Prominent vendors that offer MPP and shared-nothing architectures are Teradata, Netezza and EMC GreenPlum. Teradata is well established and arguably best in the data warehouse appliances; here, performance degradation is minimal even with exponential raise of number of users and work load. However, it is costly for small organizations, and some developers find it difficult to understand its system level functionality. Netezza seems to be good fit for mid-ranged organizations or departments in terms of cost, it has reasonably good performance, and it is easy to use and load data. However, there seems to be slight performance degradation when number of users and concurrent queries increase, and there also seems to be a lack of a matured toolset for operating on the database. EMC Greenplan, on the other hand, is one of the new generation databases that introduce integration with some of the revolutionary big data approaches. It promises many things and it seems that it tries very hard to deliver all of the new features.

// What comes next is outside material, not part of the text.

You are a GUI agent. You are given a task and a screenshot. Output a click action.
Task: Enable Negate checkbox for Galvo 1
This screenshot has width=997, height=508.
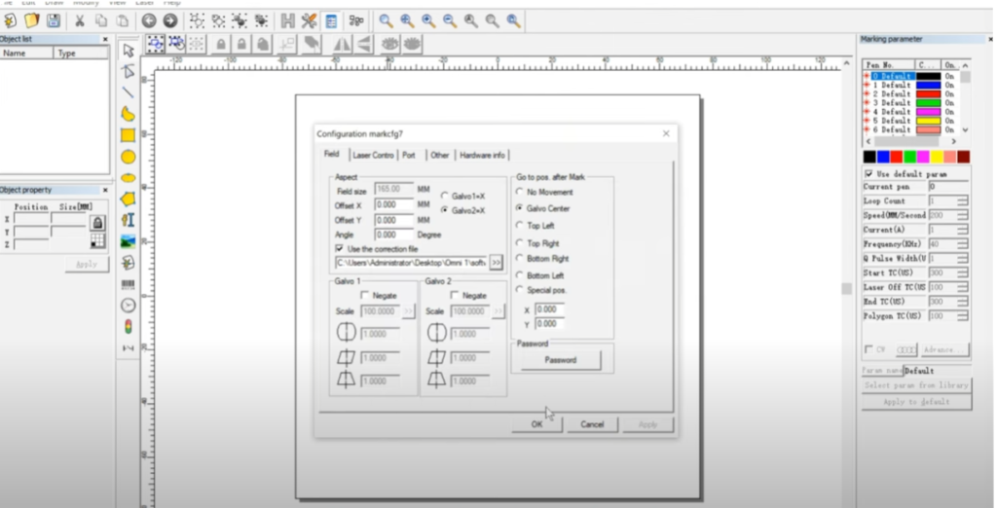point(365,295)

Columnar architectures: Rather than storing and processing data in rows, as is typical with most relational databases, most massively parallel analytic databases employ columnar architectures. In columnar environments, only columns that contain the necessary data to determine the answer to a given query are processed (rather than entire rows of data), resulting in split-second query results. This also means data does not need to be structured into neat tables as with traditional relational databases.

Advanced data compression capabilities: Advanced data compression capabilities allow analytic databases to ingest and store larger volumes of data than otherwise possible and to do so with significantly fewer hardware resources than traditional databases. A database with 10-to-1 compression capabilities, for example, can compress 10 terabytes of data down to 1 terabyte. Data compression, and a related technique called data encoding, are critical to scaling to massive volumes of data efficiently.

A prominent vendor that offers columnar and advanced data compression capabilities is Vertica. Vertica seems to be the cheapest among the other MPP appliances described above. It is a highly compressed database by automatically choosing the data compression algorithm, and it automates some of the system maintenance activities such as purging logically deleted data. However, there seems to be a lack of GUI tools in Vertica nad it has some very limited workload management options. Moreover, Vertica heavily depends on projections to deliver performance for different scenarios, and it seems not very suitable for general purpose users with a large number of concurrent sessions querying the database.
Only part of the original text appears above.